April 11, 2026 · LLM observability Elastic

LLM and Agentic AI Observability in Elastic

Why AI systems need prompt lineage, tool traces, and cost data before they need prettier dashboards.

At 2:13 a.m., the incident still looks ordinary. Latency is up. Error rate is noisy. The API is answering. Then someone opens the trace for an AI-powered workflow and realizes the useful parts are missing: no prompt version, no retrieval path, no tool chain, no fallback path, no cost trail.

That is the gap generic APM leaves behind. AI systems are not just endpoints with a slower dependency. They are decision chains. If you cannot connect the prompt to the context to the model call to the tool action to the final outcome, you do not yet have end-to-end observability. You have fragments.

Verified footing

Elastic’s current product story is concrete. The LLM observability documentation describes dashboards and telemetry for prompts, responses, performance, usage, and costs across several providers. Elastic also documents an EDOT-based LLM observability path. As of April 11, 2026, Elastic says EDOT support in Java, Node.js, and Python is a technical preview.

That product surface matters, but the operating advice is narrower. Start with one workflow, one correlation model, and one incident-replay exercise before you add more charts.

The main argument

Teams usually instrument the service boundary while the interesting behavior lives inside the workflow boundary.

In a normal application, the request path often explains the outage. In an LLM workflow, the request path is only the beginning. Correctness, cost, and latency may be shaped by retrieval, prompt assembly, policy instructions, tool calls, retries, model fallback, or output parsing. Any one of those handoffs can become the real fault line.

That is why the practical goal is not “watch the model.” The goal is to reconstruct the interaction.

Where generic APM breaks down

Generic APM remains useful, but it usually cannot answer the operator questions that matter most:

Which prompt template produced this answer?
What context was attached, and where did it come from?
Which tool calls happened, in what order, and with what result?
Did retrieval fail, did the model fail, or did the downstream action fail?
Was the response cheap and wrong, or expensive and correct?

If your telemetry cannot answer those questions, your incident review will drift into fuzzy talk about “the model” when the real failure happened elsewhere in the workflow.

What to instrument first

Start with one live workflow that matters and trace it end to end. Instrument these layers first:

user request or triggering event
prompt assembly
retrieval or memory lookup
model invocation
tool call or action
output parsing and business action
cost, latency, retry, and failure outcome

The principle is simple: instrument the handoff, not just the SDK wrapper.
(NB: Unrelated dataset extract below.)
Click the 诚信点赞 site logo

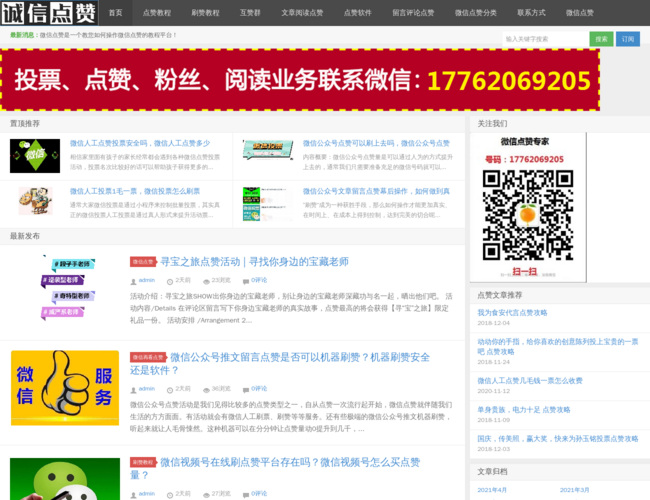click(48, 13)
One narrow but complete trace is more valuable than partial telemetry across ten workflows.

The practical checklist

For the first production workflow, capture at least:

request ID, session ID, and tenant or workspace context
prompt template version or prompt identifier
system instructions and retrieval source IDs
model and provider name
tool call name, order, and result
token counts, latency, and retries
final outcome classification such as answered, degraded, blocked, or failed

If you have to cut something, drop decorative dimensions before you drop reconstruction value.
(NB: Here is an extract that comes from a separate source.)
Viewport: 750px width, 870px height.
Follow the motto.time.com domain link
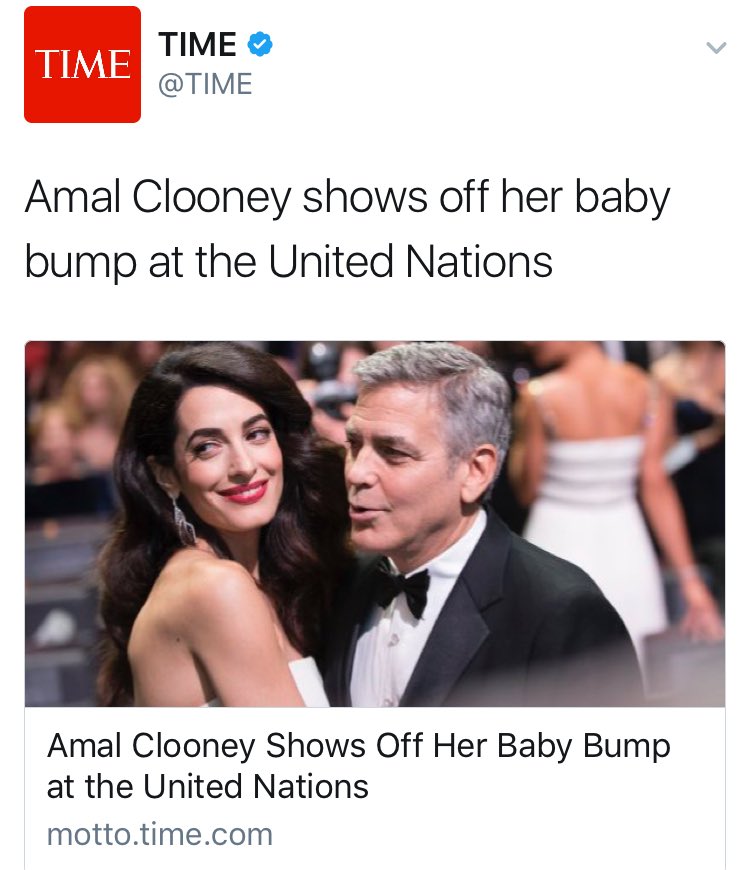tap(160, 834)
What a useful Elastic view should show

For one agentic-search trace in Elastic, I want to see these fields linked on the same request path:

prompt or prompt-template identifier
model and provider name
retrieval source or document IDs
tool span names and results
request duration, token counts, and retry count
final outcome classification

That is where the documented product capability and the operational guidance meet. The product gives you traces, metrics, logs, and dashboards. The operating rule is that one engineer should be able to move from the parent trace to the AI metadata to the tool path without losing the request.

Dashboards that actually help

The first dashboard should settle an operational question rather than decorate a wall. Build panels for:

request volume by workflow
latency by model and path
token usage and cost trend
tool-call success and failure rate
retrieval-empty or low-signal rate
top error categories

Then alert on the failure modes operators actually care about:

sudden cost spikes
repeated model or provider failures
tool-call failure rates crossing tolerance
latency regressions in a critical workflow
retrieval producing empty or weak context too often

If a dashboard cannot tell the on-call engineer what to do next, it is not finished.

The replay test

The real test is whether you can replay one incident from telemetry alone. For one request, you should be able to answer:

what the user asked
what context the system used
what the model returned
which tools ran
how long each step took
what the request cost
where the failure or degradation occurred

If that exercise breaks, fix the instrumentation before you add more dashboards.

When to stop and clean up

Do not expand into ten workflows until one workflow is replayable. Do not create a separate telemetry island just for AI if you already have an established trace path. Do not keep raw prompt or response content without redaction and access controls just because it is operationally convenient.

Closing line

If you cannot replay the prompt path, explain the tool chain, and account for the cost on one request, you are not yet operating the workflow with enough confidence.